FERROL360 | Domingo 13 abril 2014 | 18:53
Fue gracias a un penalti. El Racing de Ferrol ganó este domingo en Mareo al Sporting de Gijón B por 0-1 gracias a un gol de Manu Barreiro, el número 21 en su cuenta particular en lo que va de temporada. Bendito tanto, ya que el empuje de los de A Malata no sirvió para derribar el férreo sistema de los locales.
Más de medio centenar de aficionados del Racing de Ferrol se desplazaron al pequeño campo para animar a los suyos. José Manuel Aira presentó un once inicial que ya arañó posiciones al rival desde el primer minuto. En esa alineación entraron José Manuel Pérez, Iago Iglesias y Fernando Pumar, mientras que Diego Dopico y Jorge Rodríguez, dos de los pulmones del juego verde, se quedaron en el banquillo.
El ortegano Marcos Álvarez dejó las primeras internadas con cierto peligro en el arranque de un duelo liguero en el que, a priori, los de Gijón poco se jugaban. Iago Iglesias y Pablo Rey fueron los encargados de diseñar otra de las principales acciones en el despertar del partido, con pocos resultados pero arriesgando cerca de la portería local. El de O Birloque repetiría después, confirmando sus ganas de dejar huella.
También lo intentó en la primera parte Manu Barreiro, que recibió un fuerte golpe durante una jugada que evitó la defensa asturiana. No fueron a más sus molestias. El cuadro naval diversificó sus reiterados acercamientos y sumó a Fernando Pumar a la fuerte presión ejercida sobre las líneas contrarias. En todo caso, la zona alta del juego ferrolano también cumplió con lo esperado y supo frenar a los sportinguistas.
Oportunidades
Iván Forte quiso probar y Dani Rodríguez aprobó en su habitual faceta, exhibiendo el olfato y la rapidez que ya se le conocen. En las botas del betanceiro estuvo una de las mejores ocasiones. A cambio, el filial de Gijón no perdió el ritmo de la cita, pero no era capaz de mostrar su candidatura a los tres puntos en plenitud de condiciones.

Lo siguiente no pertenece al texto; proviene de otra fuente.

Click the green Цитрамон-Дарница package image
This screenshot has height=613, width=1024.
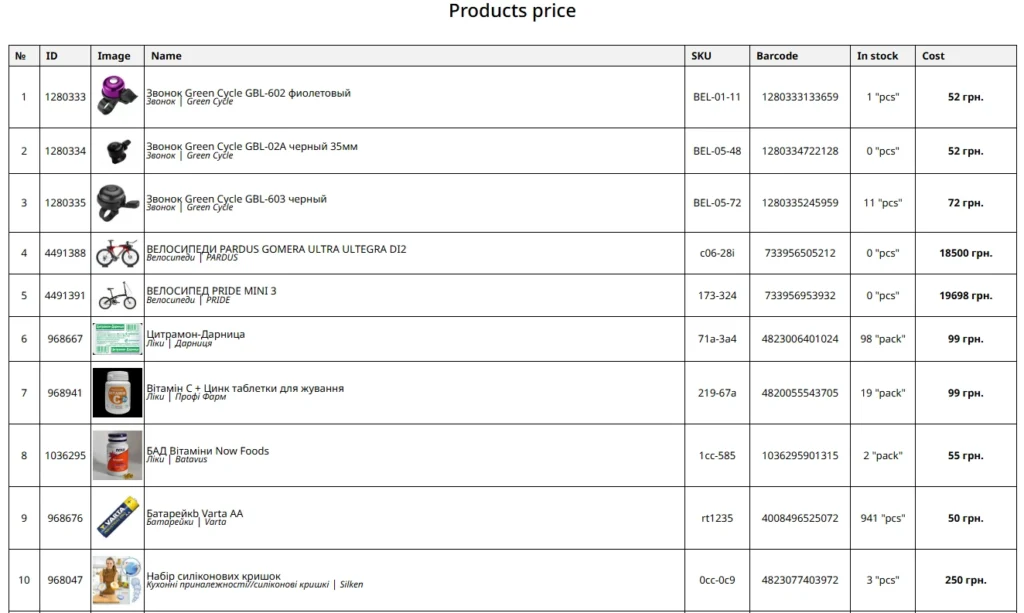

El Racing estrechaba el cerco, aunque no por completo al ser una misión compleja. Antonio, Pérez y Rubén Comesaña, ansiosos por mojar, salieron en desfile hacia el guardameta anfitrión. Al descanso, sin embargo, se llegó con el empate a nada en el electrónico. Y eso que el Racing pudo quedarse cerca de la sentencia al compromiso, pero no atravesó la barrera.
Quisieron complementarse Iago Iglesias y Marcos Álvarez al inicio de la segunda parte, pero se encontraron con un Sporting B que comenzó a subirse a las barbas racinguistas. Ian Mackay volvió a demostrar entonces sus buenas condiciones en el césped. Manu Barreiro gozó de la primera ocasión clara en ese tiempo, pero no bastó su esfuerzo.
Despliegue físico
Álvarez, pese a que el marcador se mantenía impasible, cuajó otra de sus buenas actuaciones, con el despliegue físico que le define. Más velocidad en el diseño gijonés, que abriría la puerta a cambios sobre el tapete. Un Racing más enfocado en marcar y ganar se encontraba, curiosamente, con un contendiente que estuvo a punto de poner a los de Aira contra las cuerdas.
Iglesias se erigió en estandarte del tren verde, confirmando un buen momento físico y en su juego. Diego Vela entró en su lugar a falta de 15 para el final. Desgaste inútil hasta que Manu Barreiro encendió la luz momentáneamente, con un gol de penalti en el 65 que dejaría la tranquilidad en el once ferrolano.
El Sporting B se quedaría con uno menos por la expulsión de Benito y el dominio gallego aumentaría. El próximo Domingo de Resurrección, tras esta victoria que asienta al Racing ante el play off cada vez más cercano, los departamentales reciben al Real Oviedo desde las 17:00 horas en A Malata.